Entries for locating words and elements:

## Begin

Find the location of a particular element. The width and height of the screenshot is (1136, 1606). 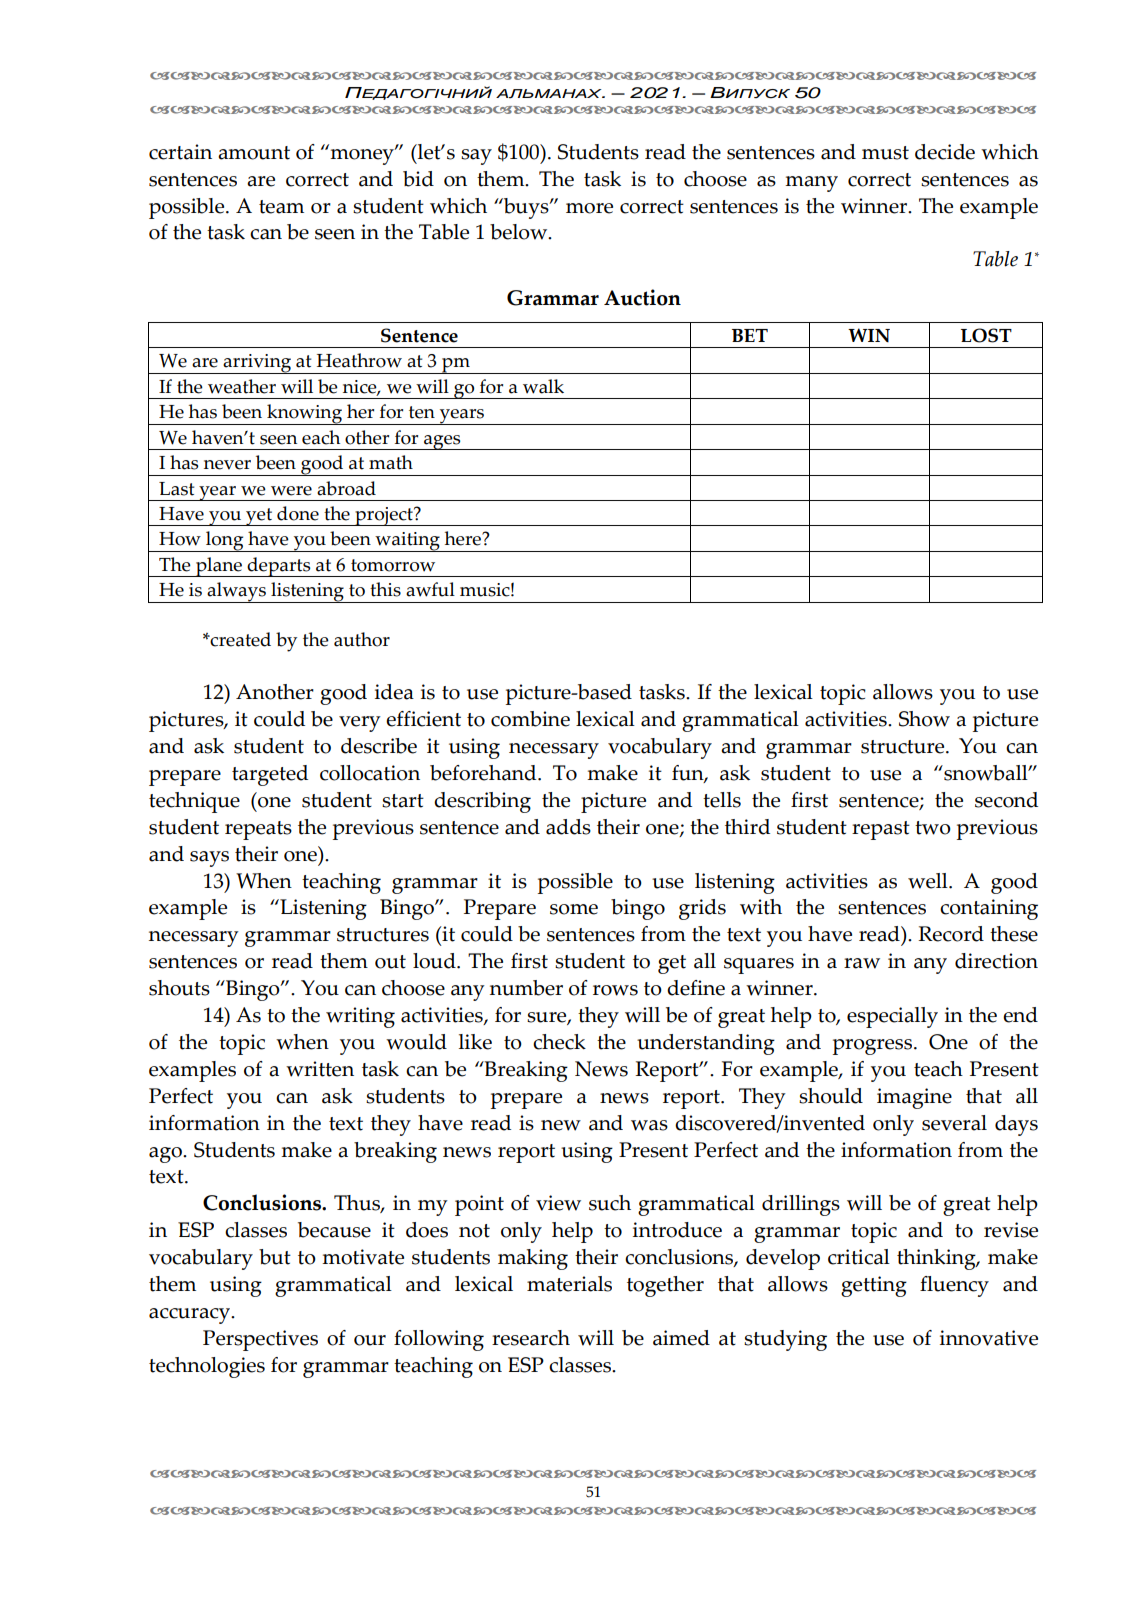

innovative is located at coordinates (989, 1338).
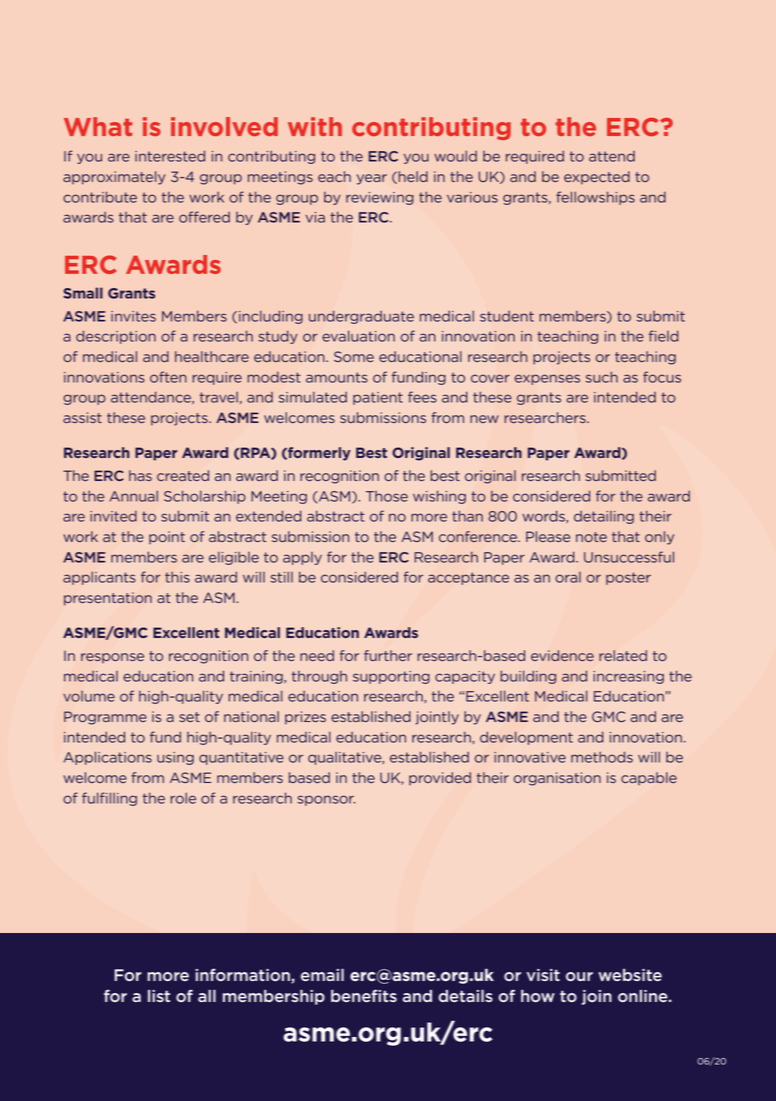 The width and height of the document is (776, 1101). What do you see at coordinates (602, 757) in the document?
I see `methods` at bounding box center [602, 757].
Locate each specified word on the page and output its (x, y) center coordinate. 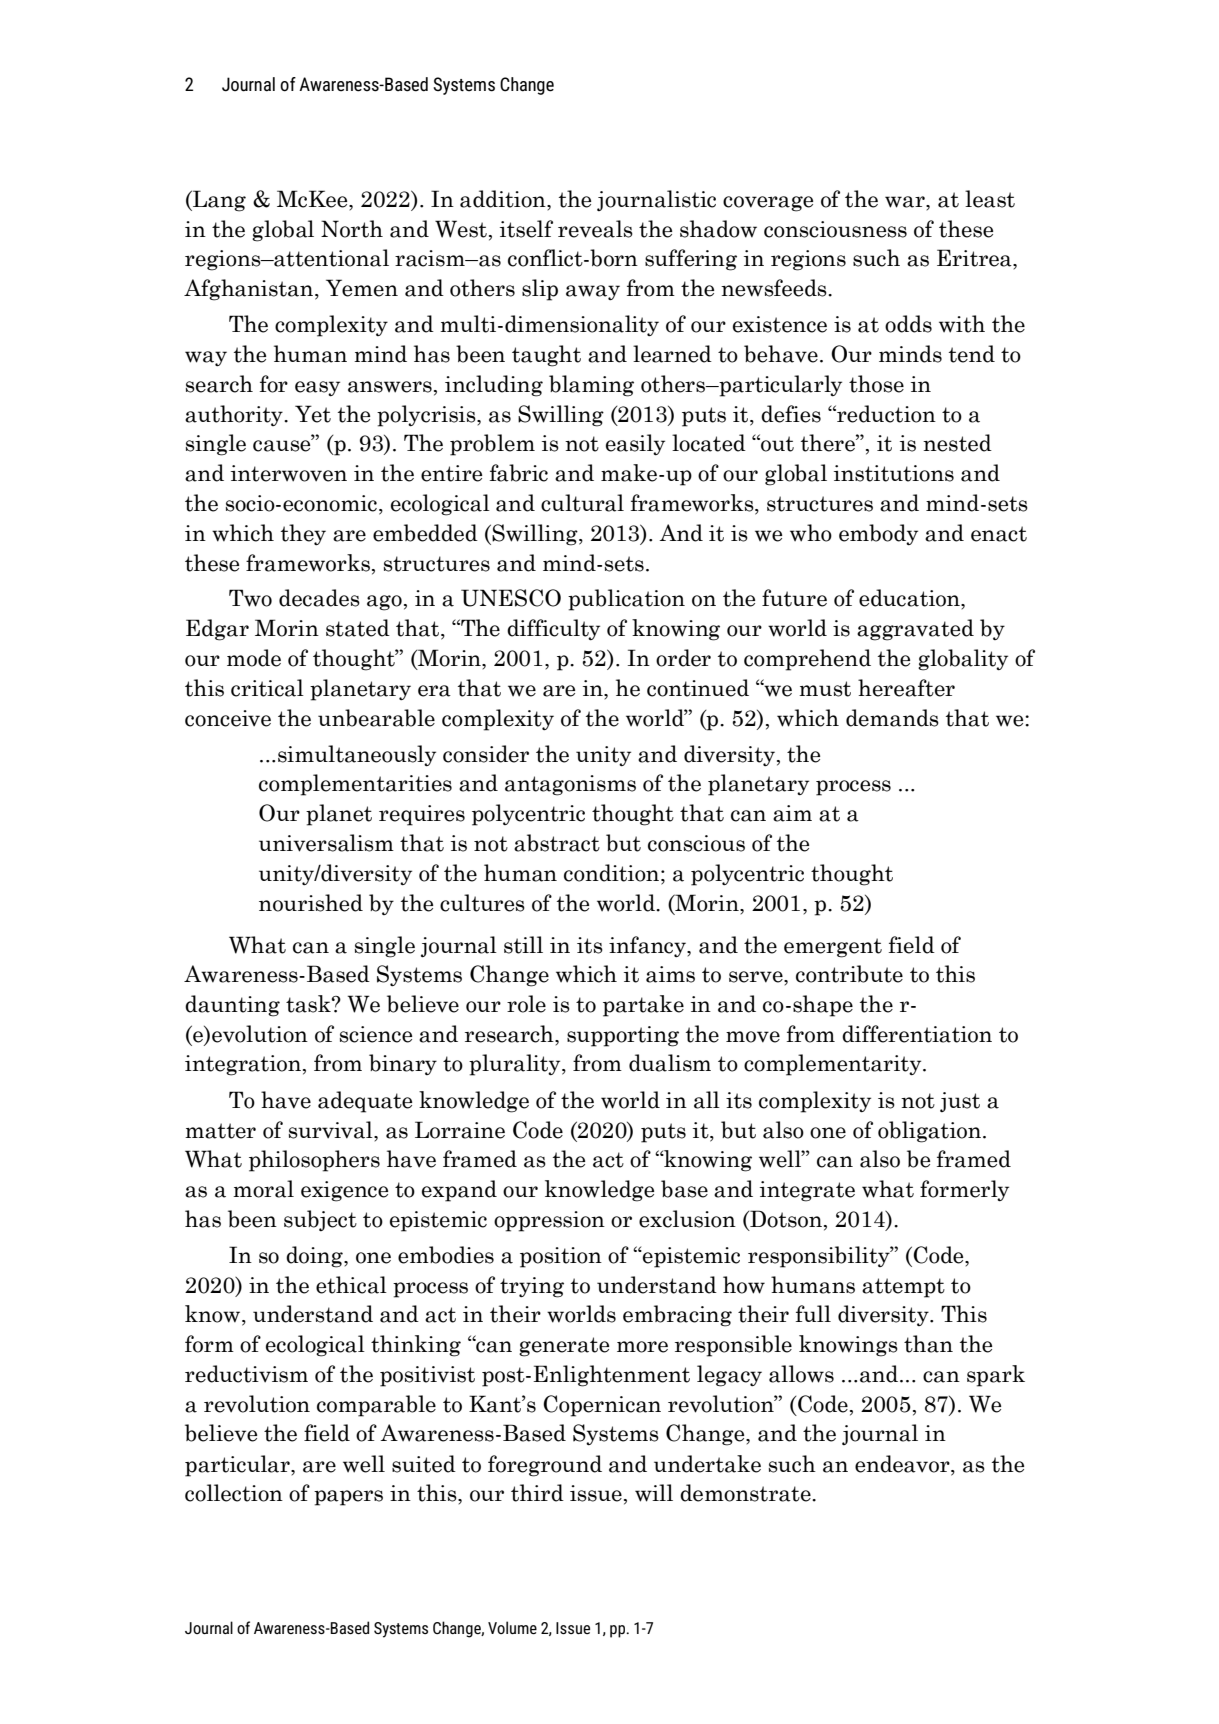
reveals (595, 229)
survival (332, 1130)
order (683, 658)
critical (267, 688)
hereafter (906, 688)
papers (348, 1498)
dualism (670, 1063)
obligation (931, 1132)
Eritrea (975, 258)
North (352, 229)
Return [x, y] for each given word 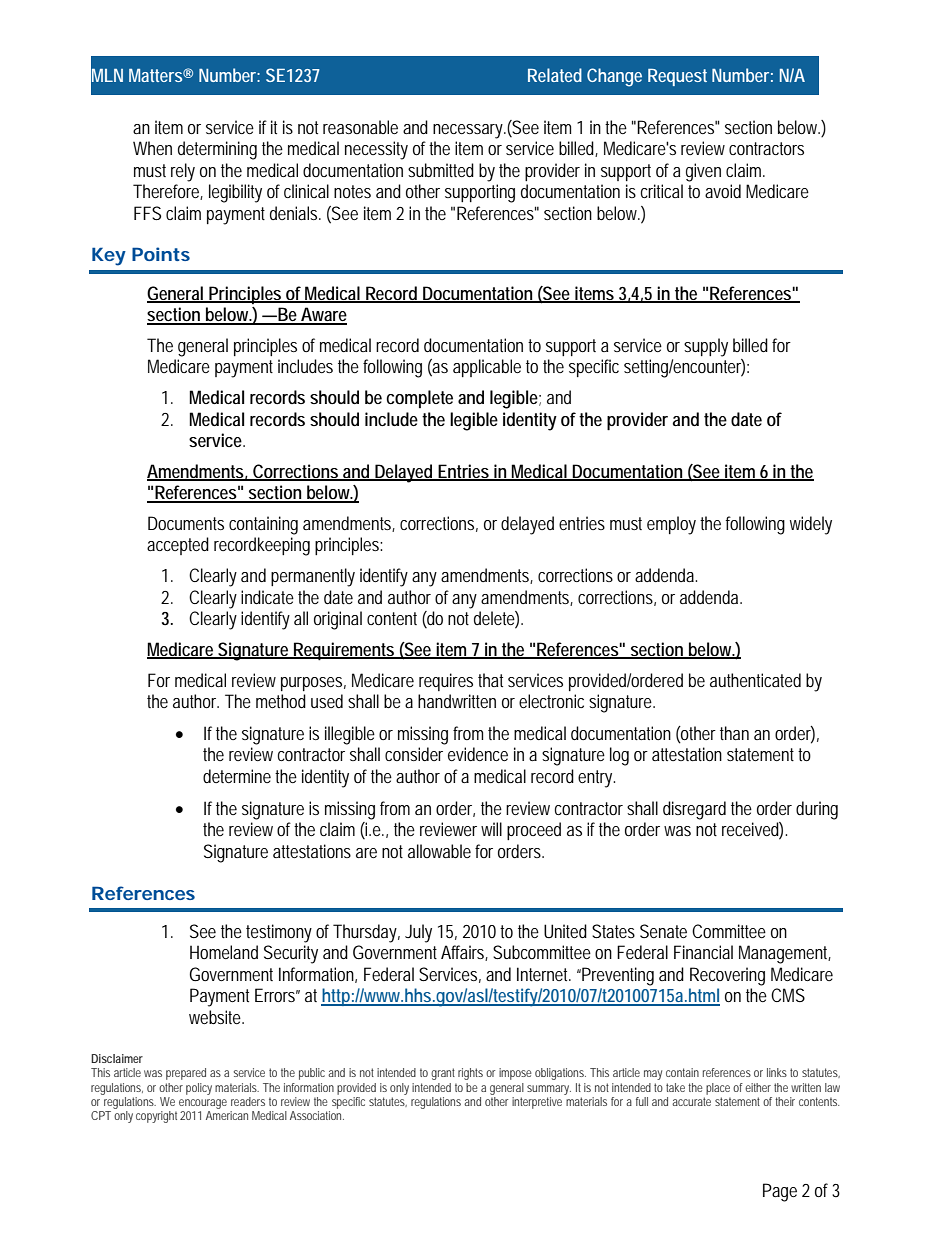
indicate [267, 597]
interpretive [537, 1103]
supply [706, 347]
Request [677, 77]
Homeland [224, 952]
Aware [323, 315]
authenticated [755, 680]
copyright [156, 1117]
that [490, 680]
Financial [703, 952]
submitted [441, 170]
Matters [155, 75]
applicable [487, 368]
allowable [439, 851]
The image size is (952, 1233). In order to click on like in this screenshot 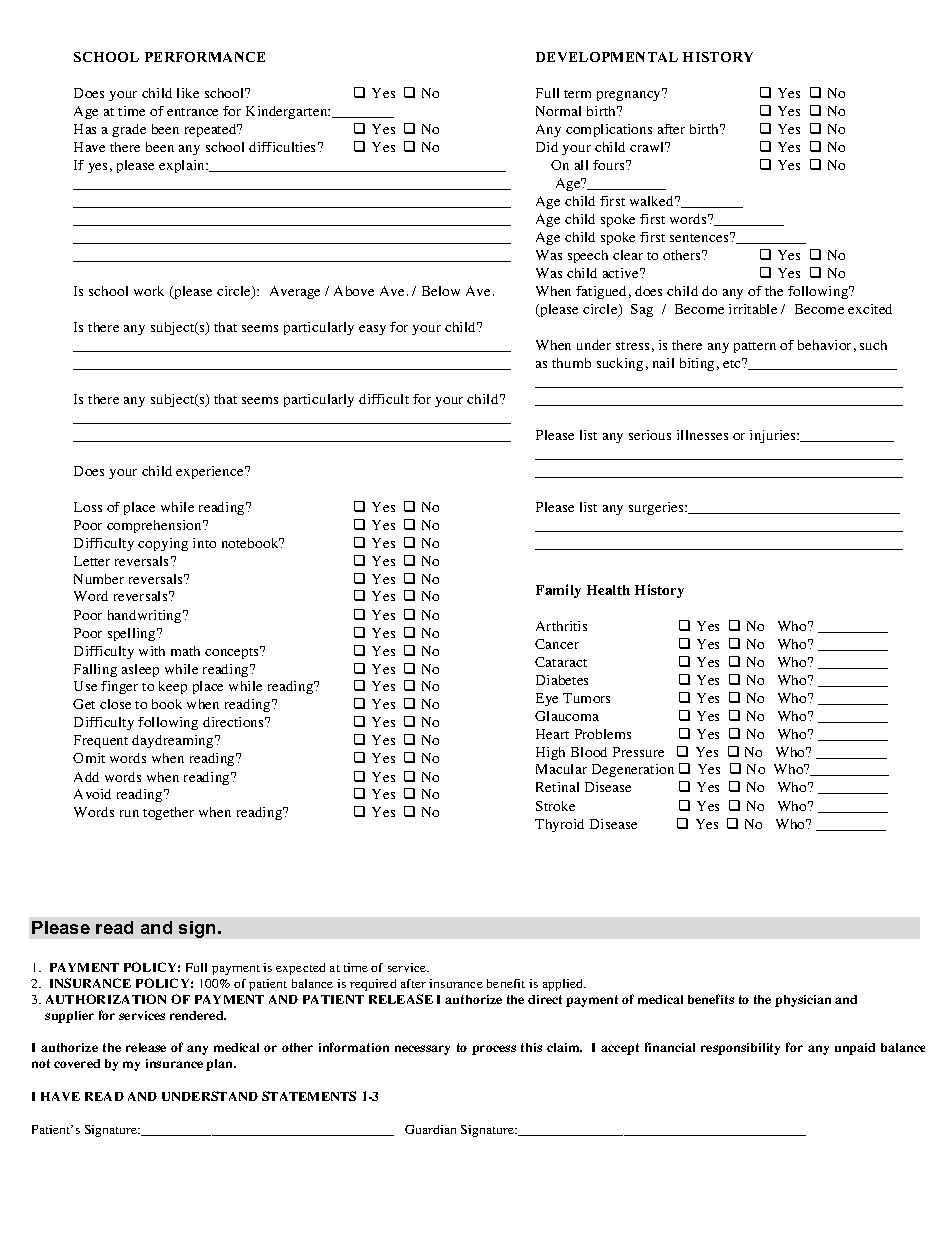, I will do `click(188, 93)`.
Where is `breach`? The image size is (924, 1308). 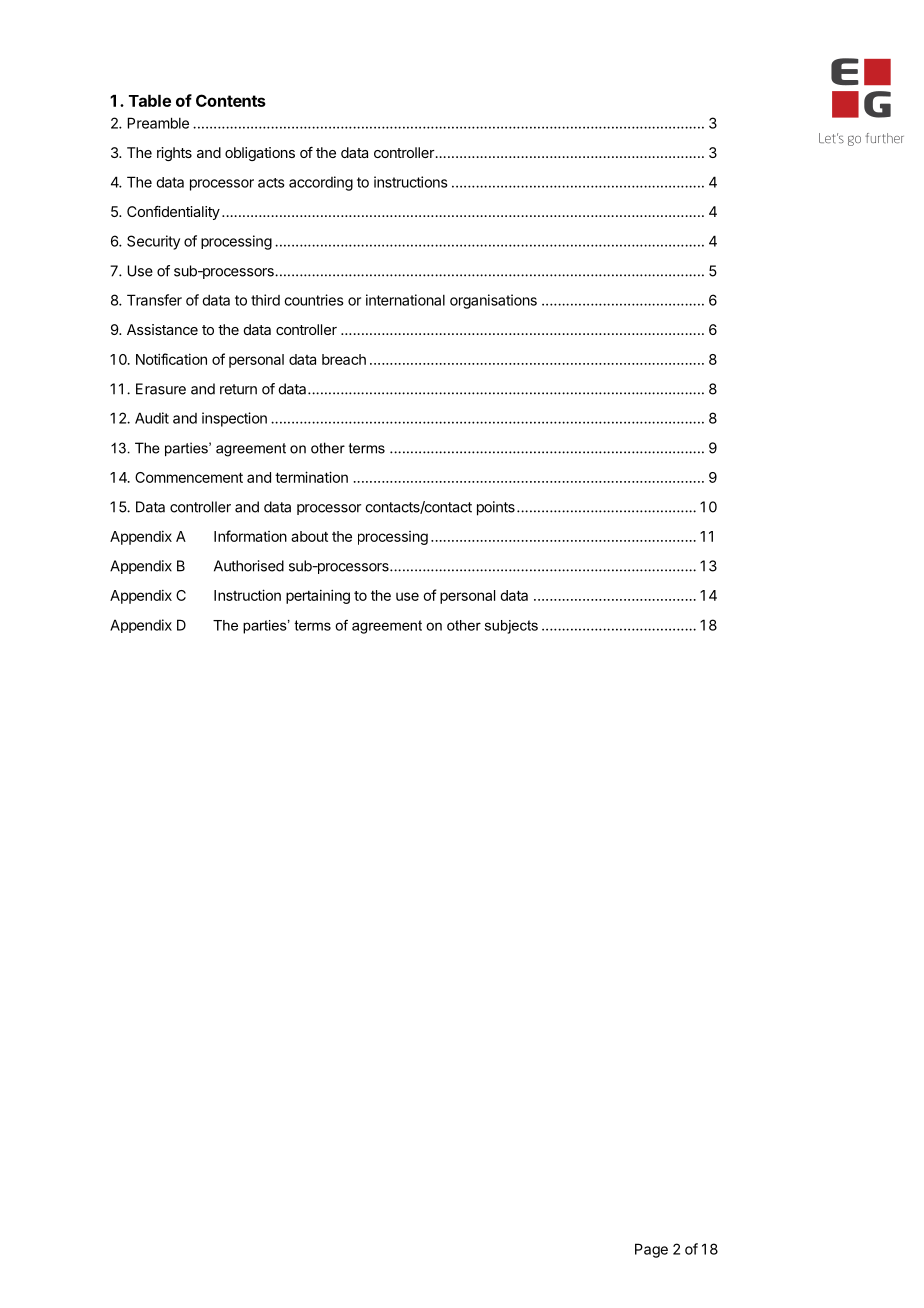 breach is located at coordinates (344, 359).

## End

Goal. Echo the listing word for word, beginning at its first line and stopping after the line that contains "center [602, 757].". Leave out the pictures.

Result for this exercise.
Find the location of a particular element. The width and height of the screenshot is (1136, 1606). 

innovative is located at coordinates (989, 1338).
 The width and height of the document is (776, 1101). What do you see at coordinates (602, 757) in the document?
I see `methods` at bounding box center [602, 757].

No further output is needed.